Short problem –
Please arrange the lines below, starting at the one containing "Where should I" and ending at the one containing "point(767,306)", as a numbered list that skips blank lines. Leave the pictures out of your answer.
--- START Materials provided ---
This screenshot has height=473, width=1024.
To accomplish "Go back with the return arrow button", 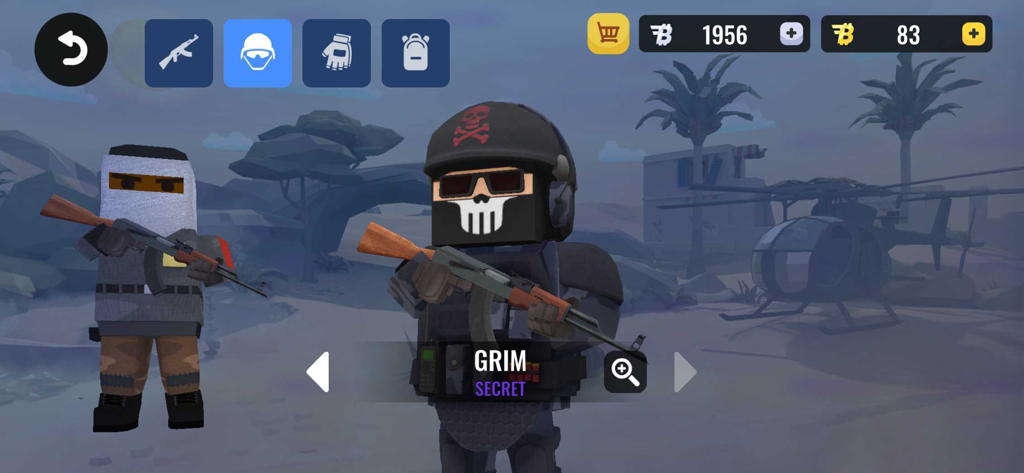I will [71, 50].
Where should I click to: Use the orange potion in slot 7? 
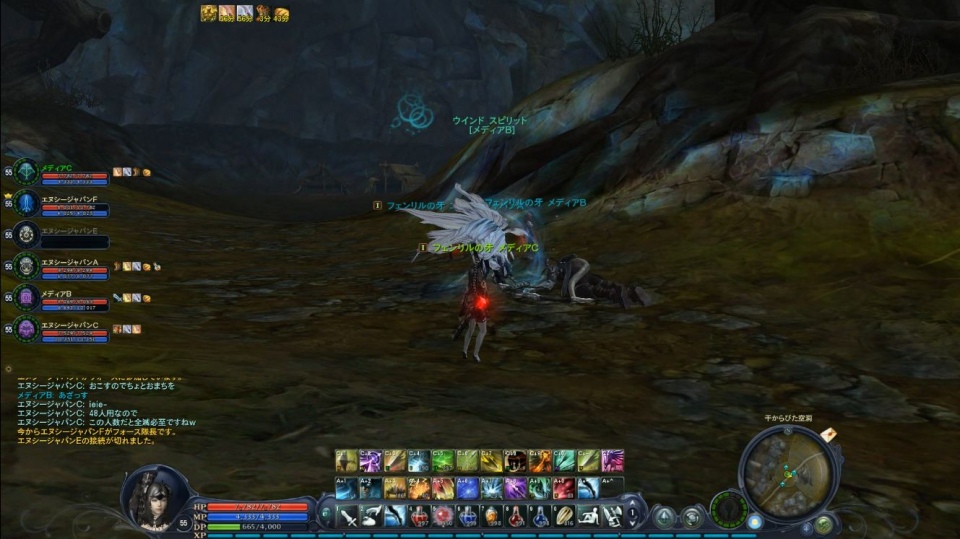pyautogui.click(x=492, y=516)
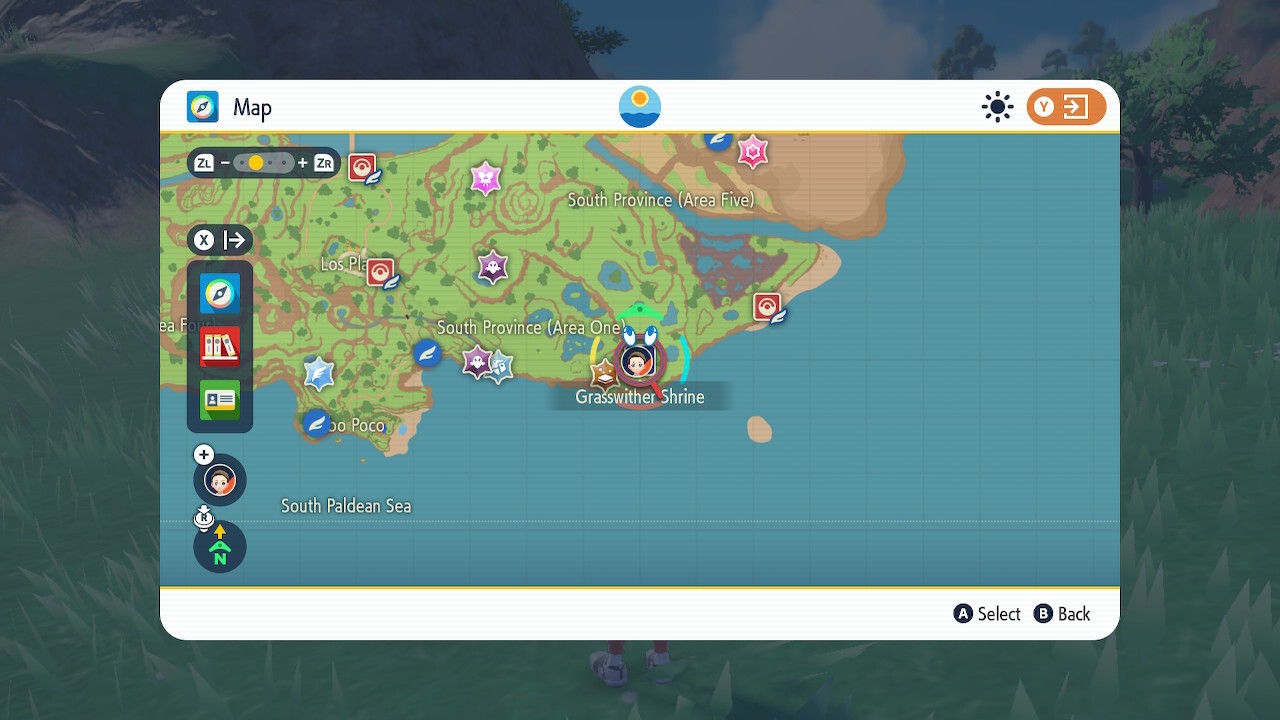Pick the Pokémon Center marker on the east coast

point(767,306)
--- END Materials provided ---
--- START Materials provided ---
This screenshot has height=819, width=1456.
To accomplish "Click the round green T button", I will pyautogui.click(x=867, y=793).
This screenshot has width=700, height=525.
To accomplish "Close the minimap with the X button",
--- END Materials provided ---
Solved exercise –
1. Where should I click to: Use the orange potion in slot 7? 
2. pyautogui.click(x=492, y=516)
3. Pick the Pokémon Center marker on the east coast
4. point(767,306)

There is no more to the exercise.